_Given data:_

■ ■ ■ ■ ■

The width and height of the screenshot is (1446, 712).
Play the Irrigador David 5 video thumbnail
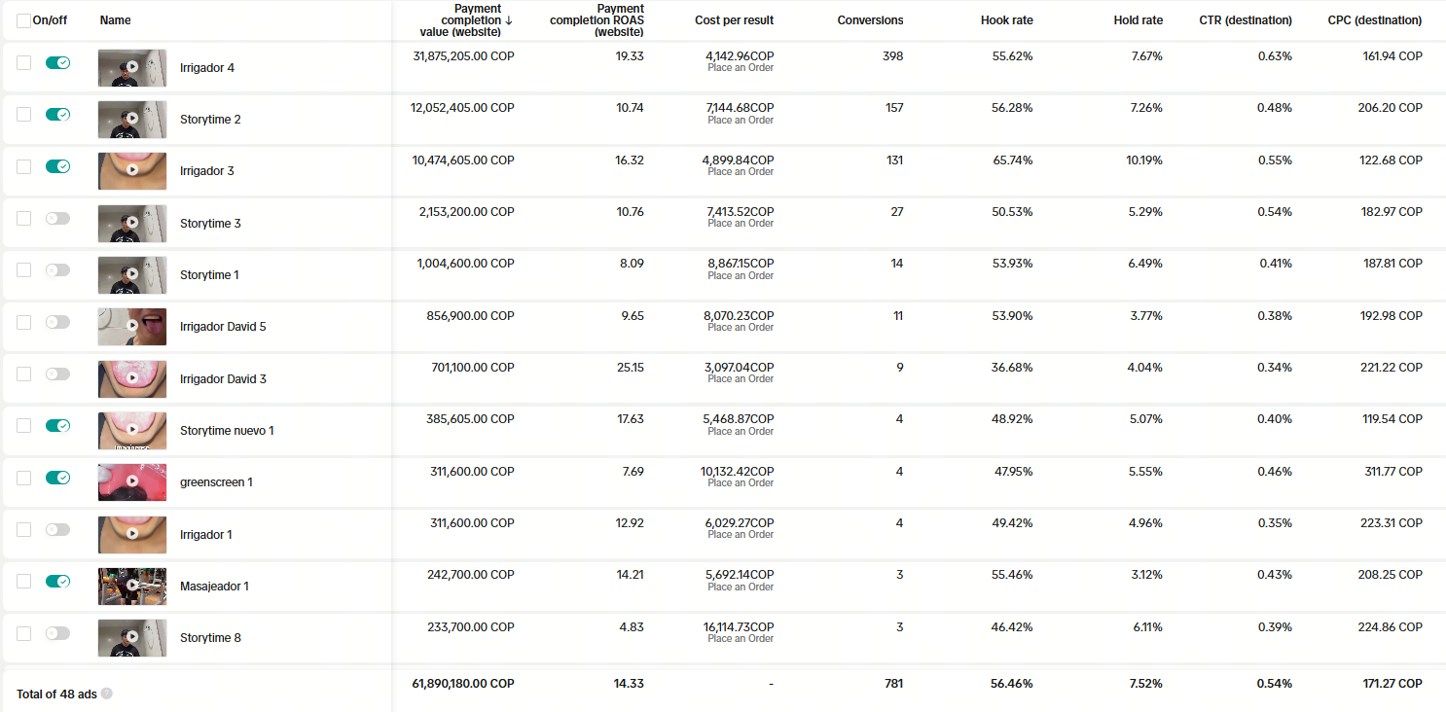132,325
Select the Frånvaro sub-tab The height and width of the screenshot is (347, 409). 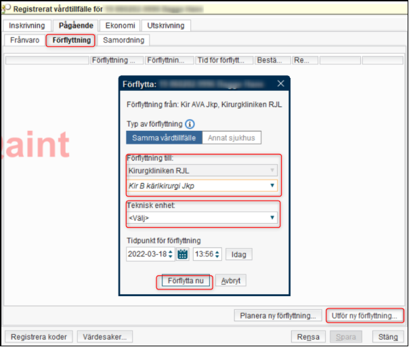pos(25,40)
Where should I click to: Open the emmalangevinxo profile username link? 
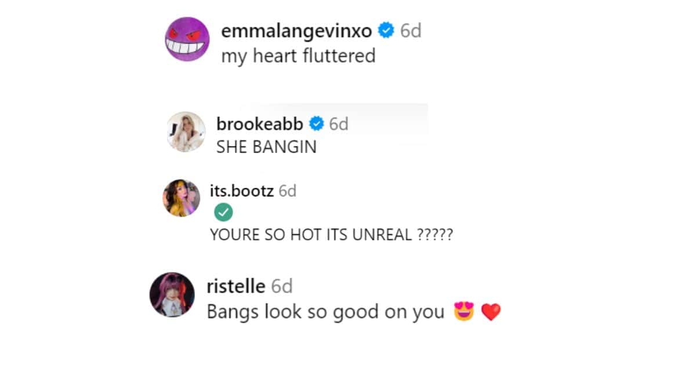pyautogui.click(x=296, y=31)
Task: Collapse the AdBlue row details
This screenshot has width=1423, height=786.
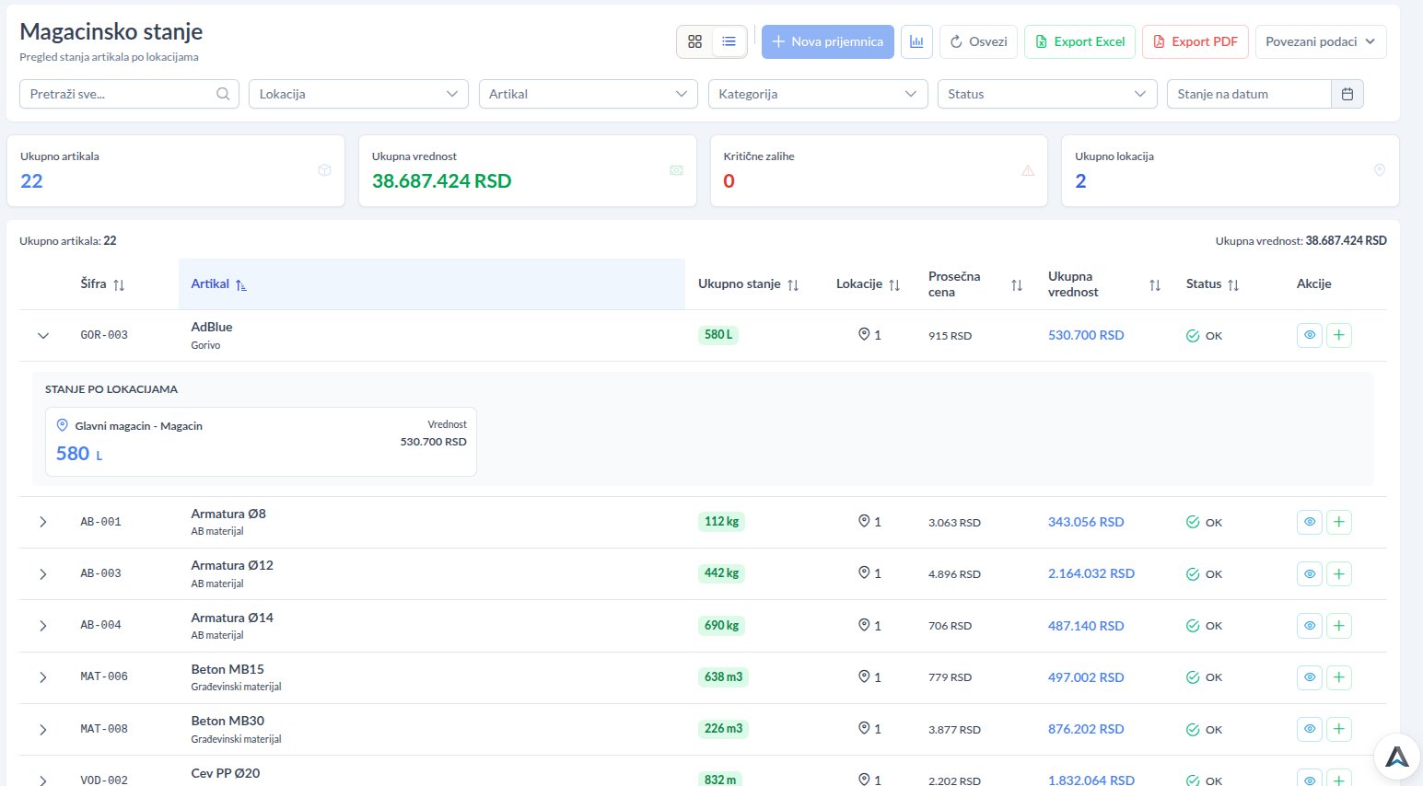Action: pos(43,336)
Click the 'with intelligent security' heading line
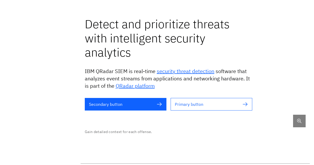The width and height of the screenshot is (314, 165). [x=145, y=38]
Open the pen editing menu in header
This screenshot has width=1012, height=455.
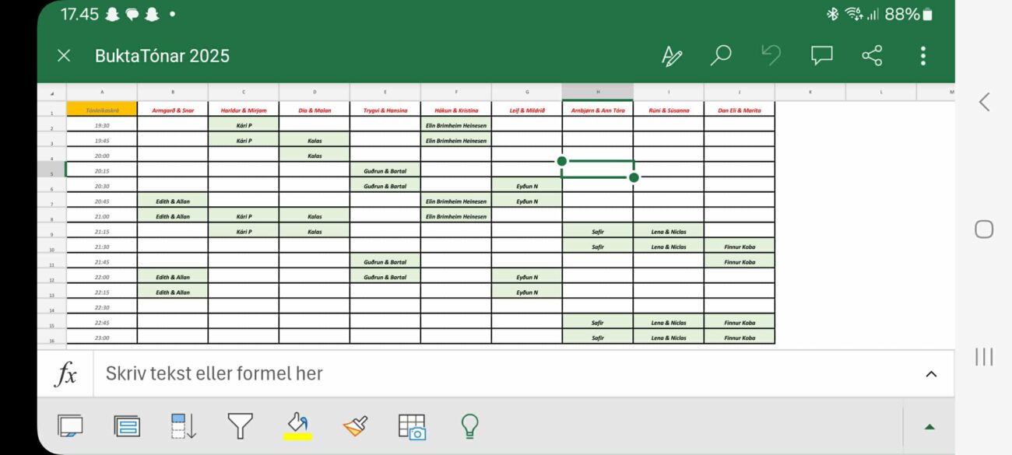coord(671,55)
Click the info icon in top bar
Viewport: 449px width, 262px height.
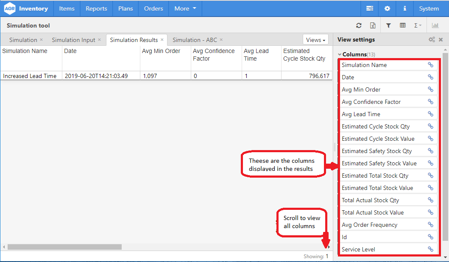pos(404,8)
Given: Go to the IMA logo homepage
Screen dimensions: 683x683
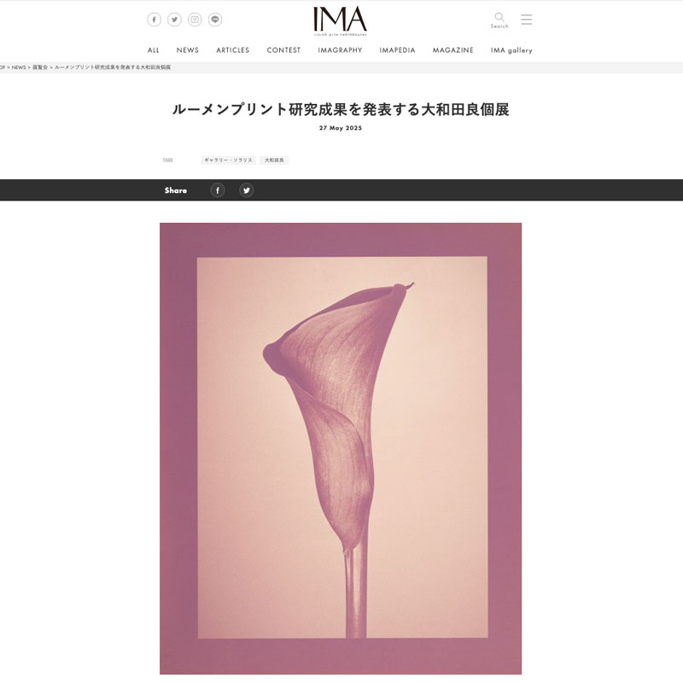Looking at the screenshot, I should [x=340, y=20].
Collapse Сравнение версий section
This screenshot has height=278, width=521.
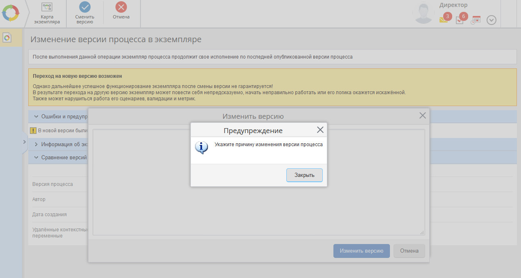coord(36,157)
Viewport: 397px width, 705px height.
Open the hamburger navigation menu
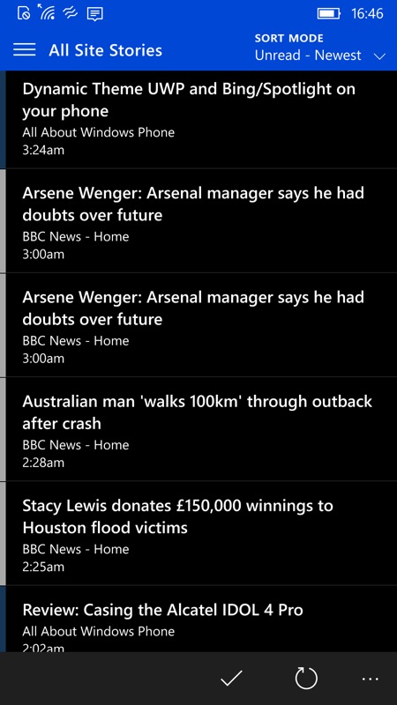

■ ■ ■ ■ ■

_Exercise:_ From the line containing "Click the info icon in top bar" through the last line of the records above, reproduce every line exactly, leaving out the pictures.

_Written reply:_
Click the info icon in top bar
Viewport: 449px width, 262px height.
pos(404,8)
Given: Go to the IMA logo homepage
Screen dimensions: 683x683
Looking at the screenshot, I should [x=340, y=20].
Collapse Сравнение версий section
This screenshot has height=278, width=521.
coord(36,157)
Viewport: 397px width, 705px height.
Open the hamburger navigation menu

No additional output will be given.